3. 株主総会における株式交付計画の承認
株式交付を行う親会社は、効力発生日の前日までに株主総会の特別決議(会社法309条2項12)によって、株式交付計画の承認を得る必要があります。(改正会社法816条の3)。株式交付親会社(譲受側)によって作成された株式交付計画は、株主総会開催の2週間前より本店に備置され特別決議にて決議されることになります。ただし、譲渡人に対して交付する株式交付親会社(譲受側)から株式交付子会社の株主(譲渡側)に支払われる株式等の対価の合計額が、株式交付親会社(譲受側)の純資産額の1/5を超えない場合、株主総会決議は省略することが可能です(改正会社法816条の4)。注意点としては、株式交付の場合、子会社でない会社を子会社化するためのスキームであるため、他の組織再編スキームで認められている略式手続と呼ばれる手続は認められていないことに注意が必要です。

——————

_課題_
上の読解文のうち「株式交付を行う親会社は」で始まる段落を、主な事実を残して箇条書きにまとめてください。

_提示データ_
——————

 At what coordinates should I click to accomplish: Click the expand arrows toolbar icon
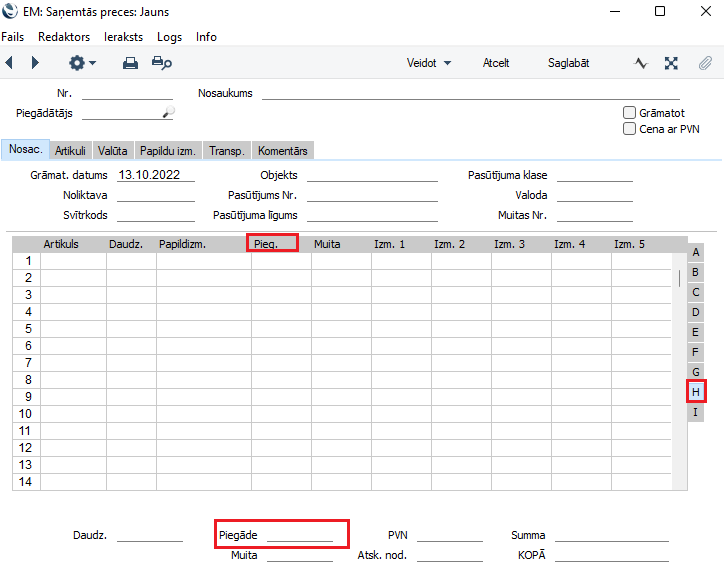pos(671,63)
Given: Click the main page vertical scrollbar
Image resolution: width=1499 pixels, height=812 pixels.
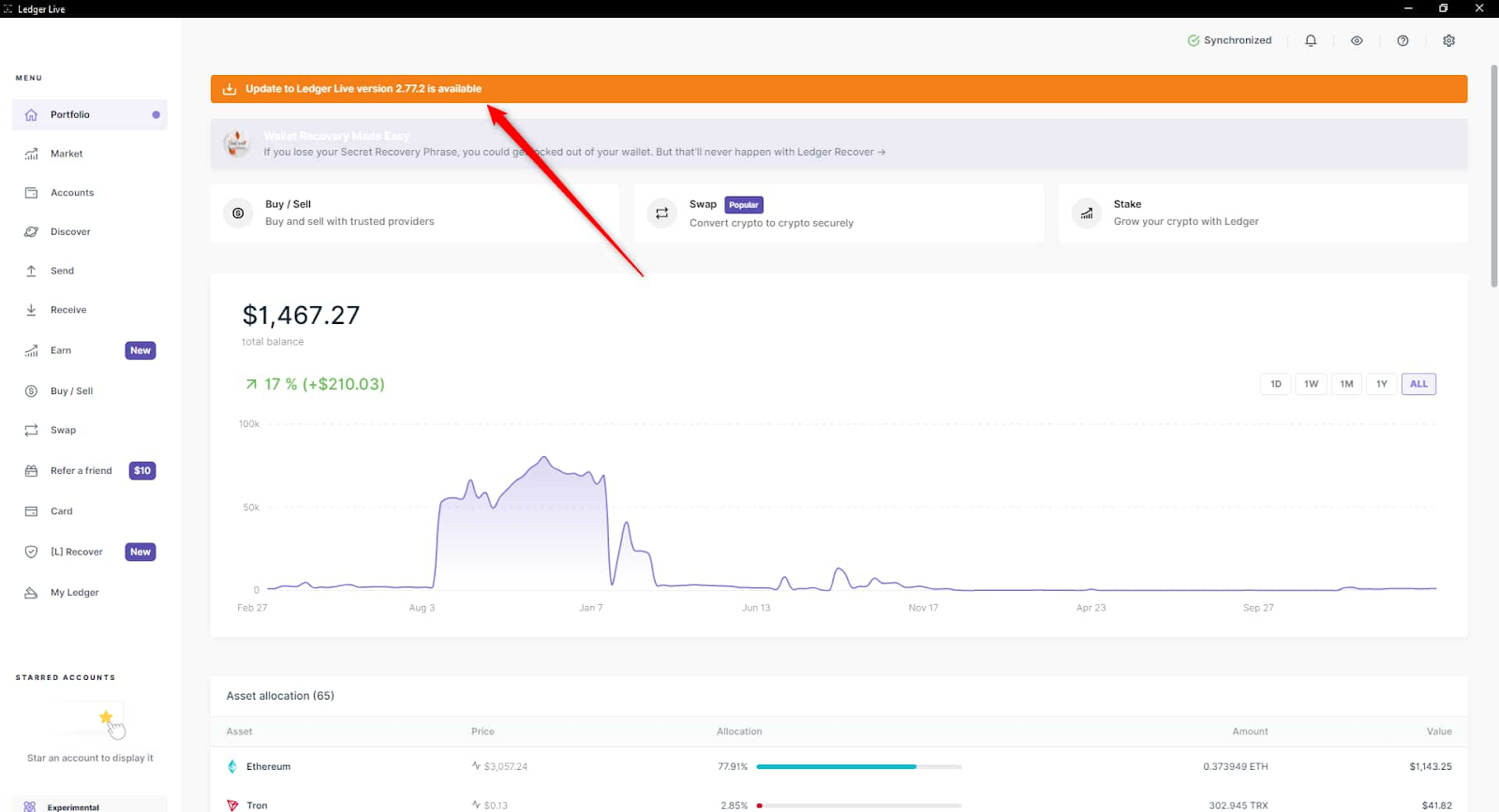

——————

_解答_
- 株式交付を行う親会社(譲受側)は、効力発生日の前日までに株主総会の特別決議(会社法309条2項12)で株式交付計画の承認を得る必要がある(改正会社法816条の3)。
- 株式交付計画は、株主総会開催の2週間前から本店に備え置かれ、特別決議で決議される。
- 株式交付子会社の株主(譲渡側)に支払う株式等の対価の合計額が親会社の純資産額の1/5を超えない場合、株主総会決議を省略できる(改正会社法816条の4)。
- 株式交付は子会社でない会社を子会社化するためのスキームであるため、他の組織再編スキームで認められている略式手続は認められない。